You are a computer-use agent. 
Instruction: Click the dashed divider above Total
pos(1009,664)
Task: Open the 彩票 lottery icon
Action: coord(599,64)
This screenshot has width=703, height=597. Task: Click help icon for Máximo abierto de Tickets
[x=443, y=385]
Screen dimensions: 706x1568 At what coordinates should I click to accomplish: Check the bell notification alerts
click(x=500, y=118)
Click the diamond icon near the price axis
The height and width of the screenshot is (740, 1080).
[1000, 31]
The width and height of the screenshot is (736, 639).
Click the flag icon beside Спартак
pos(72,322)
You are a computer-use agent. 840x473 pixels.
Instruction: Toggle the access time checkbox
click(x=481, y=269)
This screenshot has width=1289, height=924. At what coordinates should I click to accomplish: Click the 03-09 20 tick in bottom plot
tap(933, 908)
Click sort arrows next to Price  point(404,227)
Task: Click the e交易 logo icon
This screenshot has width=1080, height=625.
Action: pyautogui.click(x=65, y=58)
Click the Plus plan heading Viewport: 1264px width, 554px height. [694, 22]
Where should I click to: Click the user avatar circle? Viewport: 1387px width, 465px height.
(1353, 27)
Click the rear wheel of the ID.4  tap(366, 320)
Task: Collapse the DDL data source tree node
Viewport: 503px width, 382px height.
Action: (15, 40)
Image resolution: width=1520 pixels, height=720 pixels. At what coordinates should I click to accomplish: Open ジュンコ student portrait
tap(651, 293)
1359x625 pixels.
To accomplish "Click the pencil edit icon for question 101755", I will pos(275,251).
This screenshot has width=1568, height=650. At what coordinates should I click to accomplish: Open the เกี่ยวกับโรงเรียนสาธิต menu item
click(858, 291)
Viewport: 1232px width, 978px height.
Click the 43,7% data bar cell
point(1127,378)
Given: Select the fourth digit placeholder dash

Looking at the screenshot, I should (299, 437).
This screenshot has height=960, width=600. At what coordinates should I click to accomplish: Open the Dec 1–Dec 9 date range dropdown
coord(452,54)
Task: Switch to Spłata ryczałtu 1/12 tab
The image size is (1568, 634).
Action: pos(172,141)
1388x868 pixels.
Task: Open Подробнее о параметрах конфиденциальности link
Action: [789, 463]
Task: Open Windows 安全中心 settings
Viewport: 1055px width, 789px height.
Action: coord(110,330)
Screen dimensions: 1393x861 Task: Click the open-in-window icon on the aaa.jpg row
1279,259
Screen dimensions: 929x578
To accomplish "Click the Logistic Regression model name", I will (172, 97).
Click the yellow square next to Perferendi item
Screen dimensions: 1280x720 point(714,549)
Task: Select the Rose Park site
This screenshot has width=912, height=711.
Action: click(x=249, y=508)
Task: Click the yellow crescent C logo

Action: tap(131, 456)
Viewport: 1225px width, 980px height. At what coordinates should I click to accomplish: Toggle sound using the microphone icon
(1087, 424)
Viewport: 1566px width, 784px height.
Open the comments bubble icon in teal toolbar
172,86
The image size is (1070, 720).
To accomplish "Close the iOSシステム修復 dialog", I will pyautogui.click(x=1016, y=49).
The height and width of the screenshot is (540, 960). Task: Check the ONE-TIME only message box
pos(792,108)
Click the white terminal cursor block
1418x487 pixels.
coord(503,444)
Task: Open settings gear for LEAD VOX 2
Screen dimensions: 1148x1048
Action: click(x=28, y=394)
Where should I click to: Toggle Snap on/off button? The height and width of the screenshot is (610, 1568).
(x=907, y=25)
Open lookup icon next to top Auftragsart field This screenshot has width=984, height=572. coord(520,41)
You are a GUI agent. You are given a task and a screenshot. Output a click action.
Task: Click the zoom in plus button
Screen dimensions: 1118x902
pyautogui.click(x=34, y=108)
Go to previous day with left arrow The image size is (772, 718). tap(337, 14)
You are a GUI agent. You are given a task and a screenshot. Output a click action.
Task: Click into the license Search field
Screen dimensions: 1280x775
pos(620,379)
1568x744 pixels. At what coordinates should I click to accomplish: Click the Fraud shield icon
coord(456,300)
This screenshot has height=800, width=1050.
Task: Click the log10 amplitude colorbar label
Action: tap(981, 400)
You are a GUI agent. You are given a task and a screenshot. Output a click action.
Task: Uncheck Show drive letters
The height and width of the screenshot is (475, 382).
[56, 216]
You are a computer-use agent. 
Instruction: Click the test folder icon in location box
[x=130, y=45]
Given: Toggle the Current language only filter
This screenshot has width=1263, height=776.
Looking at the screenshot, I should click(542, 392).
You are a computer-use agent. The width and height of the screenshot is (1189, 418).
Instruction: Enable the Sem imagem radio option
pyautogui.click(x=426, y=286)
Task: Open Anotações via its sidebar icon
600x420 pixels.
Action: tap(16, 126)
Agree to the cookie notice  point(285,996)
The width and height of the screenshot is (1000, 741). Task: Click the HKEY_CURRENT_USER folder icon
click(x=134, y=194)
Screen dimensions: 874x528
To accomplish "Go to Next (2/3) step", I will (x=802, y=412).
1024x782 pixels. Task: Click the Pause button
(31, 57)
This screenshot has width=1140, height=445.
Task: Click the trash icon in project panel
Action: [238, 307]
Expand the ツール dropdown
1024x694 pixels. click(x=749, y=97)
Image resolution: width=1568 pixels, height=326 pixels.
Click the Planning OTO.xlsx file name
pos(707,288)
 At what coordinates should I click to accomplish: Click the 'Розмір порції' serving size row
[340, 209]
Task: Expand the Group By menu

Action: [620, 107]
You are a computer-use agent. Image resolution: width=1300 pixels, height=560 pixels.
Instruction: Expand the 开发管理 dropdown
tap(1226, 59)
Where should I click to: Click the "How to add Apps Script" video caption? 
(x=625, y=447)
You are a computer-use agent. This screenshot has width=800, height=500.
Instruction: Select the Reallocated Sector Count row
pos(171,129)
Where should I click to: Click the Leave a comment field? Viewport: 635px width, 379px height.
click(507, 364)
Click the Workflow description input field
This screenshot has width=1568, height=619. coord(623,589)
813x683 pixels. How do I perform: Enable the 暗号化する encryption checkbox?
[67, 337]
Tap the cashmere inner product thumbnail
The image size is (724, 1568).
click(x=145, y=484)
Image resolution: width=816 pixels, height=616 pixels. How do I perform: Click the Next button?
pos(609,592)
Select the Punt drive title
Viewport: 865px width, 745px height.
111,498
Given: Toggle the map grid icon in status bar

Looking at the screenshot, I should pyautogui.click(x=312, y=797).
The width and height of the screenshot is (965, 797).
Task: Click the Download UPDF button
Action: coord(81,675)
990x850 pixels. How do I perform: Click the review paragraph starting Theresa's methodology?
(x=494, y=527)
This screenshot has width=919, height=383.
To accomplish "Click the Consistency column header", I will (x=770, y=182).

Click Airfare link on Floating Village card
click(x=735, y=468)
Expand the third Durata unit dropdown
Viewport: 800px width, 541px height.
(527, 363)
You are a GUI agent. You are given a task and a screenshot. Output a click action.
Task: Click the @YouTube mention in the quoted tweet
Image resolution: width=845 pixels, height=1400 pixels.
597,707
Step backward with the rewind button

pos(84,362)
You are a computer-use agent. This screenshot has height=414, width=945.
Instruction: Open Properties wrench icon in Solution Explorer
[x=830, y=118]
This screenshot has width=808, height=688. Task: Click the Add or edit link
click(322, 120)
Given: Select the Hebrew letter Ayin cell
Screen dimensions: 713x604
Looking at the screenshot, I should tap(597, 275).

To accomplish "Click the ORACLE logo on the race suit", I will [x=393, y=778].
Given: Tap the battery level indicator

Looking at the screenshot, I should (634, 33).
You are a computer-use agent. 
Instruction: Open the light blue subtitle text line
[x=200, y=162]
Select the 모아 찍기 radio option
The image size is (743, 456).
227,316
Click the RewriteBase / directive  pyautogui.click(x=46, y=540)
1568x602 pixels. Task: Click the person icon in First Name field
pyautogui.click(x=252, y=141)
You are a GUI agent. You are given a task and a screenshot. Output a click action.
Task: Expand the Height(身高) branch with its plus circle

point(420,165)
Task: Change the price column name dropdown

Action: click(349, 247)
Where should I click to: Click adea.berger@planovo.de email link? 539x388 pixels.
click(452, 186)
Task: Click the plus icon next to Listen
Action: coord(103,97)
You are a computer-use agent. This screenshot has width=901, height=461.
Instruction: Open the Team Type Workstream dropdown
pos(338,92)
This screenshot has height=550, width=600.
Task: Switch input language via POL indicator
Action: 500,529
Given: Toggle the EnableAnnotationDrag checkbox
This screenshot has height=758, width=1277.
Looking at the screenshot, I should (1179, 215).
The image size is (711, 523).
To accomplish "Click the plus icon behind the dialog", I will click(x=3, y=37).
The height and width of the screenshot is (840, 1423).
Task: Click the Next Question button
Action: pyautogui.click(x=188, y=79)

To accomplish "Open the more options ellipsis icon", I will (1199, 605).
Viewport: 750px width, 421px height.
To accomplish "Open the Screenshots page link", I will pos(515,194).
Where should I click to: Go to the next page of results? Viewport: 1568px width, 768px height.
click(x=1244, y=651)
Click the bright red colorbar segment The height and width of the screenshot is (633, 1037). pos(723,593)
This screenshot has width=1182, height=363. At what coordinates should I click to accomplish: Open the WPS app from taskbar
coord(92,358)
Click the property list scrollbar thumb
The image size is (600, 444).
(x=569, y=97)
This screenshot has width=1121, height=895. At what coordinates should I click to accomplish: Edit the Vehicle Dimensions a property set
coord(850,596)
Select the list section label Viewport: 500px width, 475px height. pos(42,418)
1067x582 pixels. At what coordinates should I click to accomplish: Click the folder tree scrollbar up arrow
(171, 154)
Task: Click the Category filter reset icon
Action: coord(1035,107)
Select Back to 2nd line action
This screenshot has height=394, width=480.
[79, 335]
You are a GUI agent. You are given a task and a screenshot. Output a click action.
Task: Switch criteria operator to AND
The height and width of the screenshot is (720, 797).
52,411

■ ■ ■ ■ ■

DIRECTIONS FOR THIS TASK ::
A single number is asked for: how many lines in the entries above hold the string "settings".

WRITTEN REPLY ::
2